While Scotland will vote on May 6 on whether there should be a second referendum, financial managers and sales-side strategists see great turmoil in the UK economic environment in the coming years. Days like the first collapse like the Brexit vote are not yet seen in the markets, however Bloomberg The possibility of a second independent referendum has already been priced in the markets.
It is not certain whether the UK government will agree to another referendum, even if it is an independent party. They get the majority on Thursday In Parliament. But as the votes evoke confusing memories of Britain’s secession from the EU, it is important to know how fund managers throw away emergencies and trade the binary risk event.
“There will be a great deal of uncertainty, financial turmoil and recession,” Mark Nash, the money manager of Investment Management, told the portal on Thursday that the pound would depreciate by 10 percent.
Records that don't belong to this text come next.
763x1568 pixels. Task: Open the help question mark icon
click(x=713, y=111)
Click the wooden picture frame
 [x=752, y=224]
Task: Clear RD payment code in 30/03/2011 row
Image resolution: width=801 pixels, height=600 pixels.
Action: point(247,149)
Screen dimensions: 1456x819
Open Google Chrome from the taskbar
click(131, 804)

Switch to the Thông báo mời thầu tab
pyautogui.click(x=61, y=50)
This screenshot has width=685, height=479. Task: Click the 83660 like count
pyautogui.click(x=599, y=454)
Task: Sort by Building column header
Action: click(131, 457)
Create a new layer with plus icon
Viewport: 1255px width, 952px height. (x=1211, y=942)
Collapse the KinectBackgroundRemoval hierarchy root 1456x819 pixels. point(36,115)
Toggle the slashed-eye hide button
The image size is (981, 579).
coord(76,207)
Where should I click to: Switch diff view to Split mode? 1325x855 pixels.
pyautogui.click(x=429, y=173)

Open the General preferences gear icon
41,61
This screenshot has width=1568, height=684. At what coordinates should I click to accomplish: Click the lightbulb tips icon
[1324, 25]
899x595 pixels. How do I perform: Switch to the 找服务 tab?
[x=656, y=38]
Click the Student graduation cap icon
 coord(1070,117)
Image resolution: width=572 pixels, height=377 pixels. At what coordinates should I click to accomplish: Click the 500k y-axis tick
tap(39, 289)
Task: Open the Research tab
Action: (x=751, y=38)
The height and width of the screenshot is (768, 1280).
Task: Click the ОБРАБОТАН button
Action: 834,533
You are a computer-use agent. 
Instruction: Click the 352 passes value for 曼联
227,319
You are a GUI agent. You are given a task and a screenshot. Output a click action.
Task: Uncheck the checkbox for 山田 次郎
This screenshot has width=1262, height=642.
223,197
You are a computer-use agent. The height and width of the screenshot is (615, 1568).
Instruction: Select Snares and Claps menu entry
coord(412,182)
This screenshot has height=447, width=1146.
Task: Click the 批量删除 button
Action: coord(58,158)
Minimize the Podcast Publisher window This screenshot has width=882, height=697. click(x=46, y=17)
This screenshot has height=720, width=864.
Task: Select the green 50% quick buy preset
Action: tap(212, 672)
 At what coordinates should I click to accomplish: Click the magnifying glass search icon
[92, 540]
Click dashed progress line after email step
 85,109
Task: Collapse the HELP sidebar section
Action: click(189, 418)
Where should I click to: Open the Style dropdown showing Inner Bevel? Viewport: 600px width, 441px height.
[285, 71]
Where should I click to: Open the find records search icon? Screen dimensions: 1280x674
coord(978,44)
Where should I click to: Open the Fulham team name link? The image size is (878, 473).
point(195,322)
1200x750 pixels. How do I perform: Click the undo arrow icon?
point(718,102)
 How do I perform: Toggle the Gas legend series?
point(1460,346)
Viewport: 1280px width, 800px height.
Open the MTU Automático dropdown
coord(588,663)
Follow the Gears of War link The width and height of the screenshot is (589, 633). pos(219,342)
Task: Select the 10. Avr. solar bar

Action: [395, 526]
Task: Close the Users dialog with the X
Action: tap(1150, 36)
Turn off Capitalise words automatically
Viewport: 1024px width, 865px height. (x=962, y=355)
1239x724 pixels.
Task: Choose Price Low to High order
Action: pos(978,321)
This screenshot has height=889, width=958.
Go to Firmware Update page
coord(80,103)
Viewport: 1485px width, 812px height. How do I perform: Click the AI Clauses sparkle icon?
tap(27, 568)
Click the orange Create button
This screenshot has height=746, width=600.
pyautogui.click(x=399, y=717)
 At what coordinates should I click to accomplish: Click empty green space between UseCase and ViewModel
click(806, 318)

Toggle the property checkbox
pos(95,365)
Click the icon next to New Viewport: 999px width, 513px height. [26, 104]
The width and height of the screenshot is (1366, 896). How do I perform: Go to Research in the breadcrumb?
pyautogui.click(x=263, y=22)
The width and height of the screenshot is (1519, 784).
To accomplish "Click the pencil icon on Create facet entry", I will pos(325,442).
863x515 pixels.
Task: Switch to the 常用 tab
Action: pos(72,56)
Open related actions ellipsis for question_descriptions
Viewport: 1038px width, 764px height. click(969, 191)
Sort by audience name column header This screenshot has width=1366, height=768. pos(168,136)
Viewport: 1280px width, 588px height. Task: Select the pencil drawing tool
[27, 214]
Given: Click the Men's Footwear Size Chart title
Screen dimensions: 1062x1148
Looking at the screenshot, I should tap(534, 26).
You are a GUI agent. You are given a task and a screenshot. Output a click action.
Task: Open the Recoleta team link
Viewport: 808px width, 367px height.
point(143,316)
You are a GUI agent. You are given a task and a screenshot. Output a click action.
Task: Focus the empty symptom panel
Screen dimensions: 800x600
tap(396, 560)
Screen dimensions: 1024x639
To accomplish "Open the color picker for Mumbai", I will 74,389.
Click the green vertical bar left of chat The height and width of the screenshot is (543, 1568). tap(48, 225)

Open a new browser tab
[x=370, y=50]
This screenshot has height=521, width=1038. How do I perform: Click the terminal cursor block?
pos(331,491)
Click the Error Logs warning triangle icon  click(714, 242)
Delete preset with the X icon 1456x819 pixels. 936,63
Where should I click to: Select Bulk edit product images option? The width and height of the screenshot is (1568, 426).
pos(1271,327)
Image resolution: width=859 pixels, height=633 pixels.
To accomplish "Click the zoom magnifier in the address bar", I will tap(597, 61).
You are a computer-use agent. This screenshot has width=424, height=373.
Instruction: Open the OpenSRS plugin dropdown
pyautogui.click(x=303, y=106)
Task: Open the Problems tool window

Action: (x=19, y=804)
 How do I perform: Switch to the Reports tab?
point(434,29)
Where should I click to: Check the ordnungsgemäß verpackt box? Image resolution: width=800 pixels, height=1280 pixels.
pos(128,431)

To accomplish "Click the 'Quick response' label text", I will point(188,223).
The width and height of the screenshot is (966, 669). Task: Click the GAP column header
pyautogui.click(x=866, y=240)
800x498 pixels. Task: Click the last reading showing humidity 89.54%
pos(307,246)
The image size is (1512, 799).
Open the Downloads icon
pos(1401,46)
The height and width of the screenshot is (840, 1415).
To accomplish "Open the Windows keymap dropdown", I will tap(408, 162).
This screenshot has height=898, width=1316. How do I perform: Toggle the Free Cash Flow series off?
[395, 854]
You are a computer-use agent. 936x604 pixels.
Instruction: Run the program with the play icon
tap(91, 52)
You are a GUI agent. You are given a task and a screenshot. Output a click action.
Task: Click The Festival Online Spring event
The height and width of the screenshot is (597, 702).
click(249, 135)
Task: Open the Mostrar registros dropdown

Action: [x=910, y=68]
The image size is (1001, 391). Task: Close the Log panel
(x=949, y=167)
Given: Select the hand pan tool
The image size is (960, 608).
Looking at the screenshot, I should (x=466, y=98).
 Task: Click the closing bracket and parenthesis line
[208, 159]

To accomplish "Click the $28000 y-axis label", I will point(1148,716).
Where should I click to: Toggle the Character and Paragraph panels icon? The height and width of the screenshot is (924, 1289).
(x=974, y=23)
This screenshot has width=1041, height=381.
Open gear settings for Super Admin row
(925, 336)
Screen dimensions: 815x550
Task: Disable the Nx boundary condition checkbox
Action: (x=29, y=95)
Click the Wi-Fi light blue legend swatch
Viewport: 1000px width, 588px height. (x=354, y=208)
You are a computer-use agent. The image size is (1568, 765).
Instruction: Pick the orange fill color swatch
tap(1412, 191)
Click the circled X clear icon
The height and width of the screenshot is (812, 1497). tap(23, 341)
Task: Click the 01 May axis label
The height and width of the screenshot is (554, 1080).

Nash has not yet seen that such a scenario has come into effect, as the market has remained calm. The pound will be 39 1.39 as of June, according to the Bloomberg survey average.
But there are already those who value the loss: Credit Agricol’s strategists are proposing to devalue the pound against the dollar, citing other political risks associated with Scottish independence. Barclays withdrew its recommendation to buy the pound against the euro, citing the possibility of pre-election volatility.
UPS Group’s credit rating strategists have downgraded their view of selected UK bank bonds from overweight to neutral, warning that the risk of a referendum could erode the “long UK credit trade”.
One thing is for sure: as things increase, cash managers need to move faster. The recurrence of the 2014 referendum was not so certain. Then Scotland voted for gold.